The contents of this announcement, which has been prepared by and is the sole responsibility of the Company, have been approved by GSI of Peterborough Court, 133 Fleet Street, London EC4A 2BB solely for the purposes of section 21(2)(b) of the Financial Services and Markets Act 2000 ("FSMA").

In member states of the European Economic Area (the "EEA"), this announcement is directed only at certain persons and certain qualified investors within the meaning of Article 2(1)(e) of the Prospectus Directive (Directive 2003/71/EC) (as amended, including by Directive 2010/73/EU, to the extent such amendments have been implemented in the relevant Member State and including any relevant implementing measure in the relevant Member State) ("Qualified Investors"). In the EEA, any investment or investment activity to which this announcement relates is only available to and will only be engaged in with Qualified Investors. Any person in the EEA who is not a Qualified Investor should not act or rely on this announcement. Further EEA selling restrictions may apply.

GSI, which is authorised by the Prudential Regulatory Authority and regulated in the United Kingdom by the Prudential Regulatory Authority and the Financial Conduct Authority, is acting exclusively for the Company and no-one else in connection with the Initial Placing. GSI will not regard any other person as its client in relation to the Initial Placing and will not be responsible to anyone other than the Company for providing the protections afforded to its clients, nor for providing advice in relation to the Initial Placing , the contents of this announcement or any transaction, arrangement or other matter referred to herein.

Dexion, which is authorised and regulated in the United Kingdom by the Financial Conduct Authority, is acting exclusively for the Company and no-one else in connection with the Initial Placing . Dexion will not regard any other person as its client in relation to the Initial Placing and will not be responsible to anyone other than the Company for providing the protections afforded to its clients, nor for providing advice in relation to the Initial Placing, the contents of this announcement or any transaction, arrangement or other matter referred to herein.
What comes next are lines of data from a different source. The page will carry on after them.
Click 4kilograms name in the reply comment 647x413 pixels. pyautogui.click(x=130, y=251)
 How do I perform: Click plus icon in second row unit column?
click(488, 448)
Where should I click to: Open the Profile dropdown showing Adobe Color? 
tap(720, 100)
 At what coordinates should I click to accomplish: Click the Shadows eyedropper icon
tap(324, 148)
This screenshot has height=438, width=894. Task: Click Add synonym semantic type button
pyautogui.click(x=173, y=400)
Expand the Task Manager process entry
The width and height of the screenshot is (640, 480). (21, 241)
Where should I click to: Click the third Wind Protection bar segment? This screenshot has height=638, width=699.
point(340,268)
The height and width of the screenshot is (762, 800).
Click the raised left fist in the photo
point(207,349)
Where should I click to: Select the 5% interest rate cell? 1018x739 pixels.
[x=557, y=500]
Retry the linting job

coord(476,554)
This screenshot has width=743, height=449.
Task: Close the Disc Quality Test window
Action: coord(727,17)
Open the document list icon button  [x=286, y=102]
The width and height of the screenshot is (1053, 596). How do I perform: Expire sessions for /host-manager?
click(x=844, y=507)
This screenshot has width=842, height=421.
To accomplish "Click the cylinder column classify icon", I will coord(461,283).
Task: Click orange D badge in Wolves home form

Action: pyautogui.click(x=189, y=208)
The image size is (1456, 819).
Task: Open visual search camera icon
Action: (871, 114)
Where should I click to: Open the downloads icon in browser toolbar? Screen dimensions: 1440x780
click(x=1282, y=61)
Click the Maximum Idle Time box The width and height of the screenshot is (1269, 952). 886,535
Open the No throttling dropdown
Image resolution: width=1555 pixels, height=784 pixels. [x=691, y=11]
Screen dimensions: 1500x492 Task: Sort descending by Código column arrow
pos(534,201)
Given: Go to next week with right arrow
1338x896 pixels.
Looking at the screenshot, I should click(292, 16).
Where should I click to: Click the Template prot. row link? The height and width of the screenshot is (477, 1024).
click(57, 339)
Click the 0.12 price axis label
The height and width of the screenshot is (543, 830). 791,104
CVC Persons, including CVC Capital Portfolio Companies and entities affiliated to the CVC Group, may subscribe for Shares pursuant to the Initial Placing.

None of GSI, Dexion nor any of their respective directors, officers, employees, advisers, affiliates or agents accepts any responsibility or liability whatsoever for/or makes any representation or warranty, express or implied, as to the truth, accuracy or completeness of the information in this announcement (or whether any information has been omitted from the announcement) or any other information relating to the Company or its subsidiary, whether written, oral or in a visual or electronic form, and howsoever transmitted or made available or for any loss howsoever arising from any use of the announcement or its contents or otherwise arising in connection therewith.

Capitalised terms used in this announcement shall have the meaning given to them in the Prospectus, unless the context otherwise requires.

The Company has been established in Jersey as a listed fund under a fast-track authorisation process. It is suitable therefore only for professional or experienced investors, or those who have taken appropriate professional advice.

Regulatory requirements which may be deemed necessary for the protection of retail or inexperienced investors, do not apply to listed funds. By investing in the Company you will be deemed to be acknowledging that you are a professional or experienced investor, or have taken appropriate professional advice, and accept the reduced requirements accordingly.

You are wholly responsible for ensuring that all aspects of the Company are acceptable to you. Investment in listed funds may involve special risks that could lead to a loss of all or a substantial portion of such investment. Unless you fully understand and accept the nature of the Company and the potential risks inherent in it you should not invest in the Company.

Further information in relation to the regulatory treatment of listed funds domiciled in Jersey may be found on the website of the Jersey Financial Services Commission at www.jerseyfsc.org.

The Company is regulated by the Jersey Financial Services Commission.